/---
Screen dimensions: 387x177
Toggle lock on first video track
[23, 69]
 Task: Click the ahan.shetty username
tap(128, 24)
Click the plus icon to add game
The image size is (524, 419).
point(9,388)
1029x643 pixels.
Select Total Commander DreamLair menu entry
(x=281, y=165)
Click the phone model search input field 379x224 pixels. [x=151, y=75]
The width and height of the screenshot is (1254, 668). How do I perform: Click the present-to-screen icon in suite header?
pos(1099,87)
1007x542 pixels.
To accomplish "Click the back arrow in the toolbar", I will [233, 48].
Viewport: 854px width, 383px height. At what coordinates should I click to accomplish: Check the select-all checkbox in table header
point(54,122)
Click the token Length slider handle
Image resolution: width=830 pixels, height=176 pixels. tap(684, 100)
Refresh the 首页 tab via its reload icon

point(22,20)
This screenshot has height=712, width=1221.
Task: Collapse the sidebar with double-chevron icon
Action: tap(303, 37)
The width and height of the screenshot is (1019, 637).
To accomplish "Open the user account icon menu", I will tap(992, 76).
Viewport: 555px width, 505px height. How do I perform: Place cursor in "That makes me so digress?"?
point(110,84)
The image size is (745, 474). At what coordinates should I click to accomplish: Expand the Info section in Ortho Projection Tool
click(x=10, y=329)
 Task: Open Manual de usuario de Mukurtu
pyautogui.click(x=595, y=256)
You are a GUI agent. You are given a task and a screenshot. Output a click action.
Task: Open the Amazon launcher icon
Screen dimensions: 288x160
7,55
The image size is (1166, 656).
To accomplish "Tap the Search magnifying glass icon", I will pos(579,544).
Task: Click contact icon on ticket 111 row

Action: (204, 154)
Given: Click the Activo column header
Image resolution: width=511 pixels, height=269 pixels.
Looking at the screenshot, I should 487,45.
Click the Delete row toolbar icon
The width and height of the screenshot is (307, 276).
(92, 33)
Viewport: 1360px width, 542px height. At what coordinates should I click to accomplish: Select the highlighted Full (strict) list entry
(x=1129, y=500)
\---
* _What to do_
Could you copy the data above line for line, without changing a single character?

* _Right answer_
Screen dimensions: 387x177
Toggle lock on first video track
[23, 69]
 Task: Click the ahan.shetty username
tap(128, 24)
Click the plus icon to add game
The image size is (524, 419).
point(9,388)
1029x643 pixels.
Select Total Commander DreamLair menu entry
(x=281, y=165)
Click the phone model search input field 379x224 pixels. [x=151, y=75]
The width and height of the screenshot is (1254, 668). How do I perform: Click the present-to-screen icon in suite header?
pos(1099,87)
1007x542 pixels.
To accomplish "Click the back arrow in the toolbar", I will [233, 48].
Viewport: 854px width, 383px height. At what coordinates should I click to accomplish: Check the select-all checkbox in table header
point(54,122)
Click the token Length slider handle
Image resolution: width=830 pixels, height=176 pixels. tap(684, 100)
Refresh the 首页 tab via its reload icon

point(22,20)
This screenshot has height=712, width=1221.
Task: Collapse the sidebar with double-chevron icon
Action: tap(303, 37)
The width and height of the screenshot is (1019, 637).
To accomplish "Open the user account icon menu", I will tap(992, 76).
Viewport: 555px width, 505px height. How do I perform: Place cursor in "That makes me so digress?"?
point(110,84)
The image size is (745, 474). At what coordinates should I click to accomplish: Expand the Info section in Ortho Projection Tool
click(x=10, y=329)
 Task: Open Manual de usuario de Mukurtu
pyautogui.click(x=595, y=256)
You are a GUI agent. You are given a task and a screenshot. Output a click action.
Task: Open the Amazon launcher icon
Screen dimensions: 288x160
7,55
The image size is (1166, 656).
To accomplish "Tap the Search magnifying glass icon", I will pos(579,544).
Task: Click contact icon on ticket 111 row

Action: (204, 154)
Given: Click the Activo column header
Image resolution: width=511 pixels, height=269 pixels.
Looking at the screenshot, I should 487,45.
Click the Delete row toolbar icon
The width and height of the screenshot is (307, 276).
(92, 33)
Viewport: 1360px width, 542px height. At what coordinates should I click to accomplish: Select the highlighted Full (strict) list entry
(x=1129, y=500)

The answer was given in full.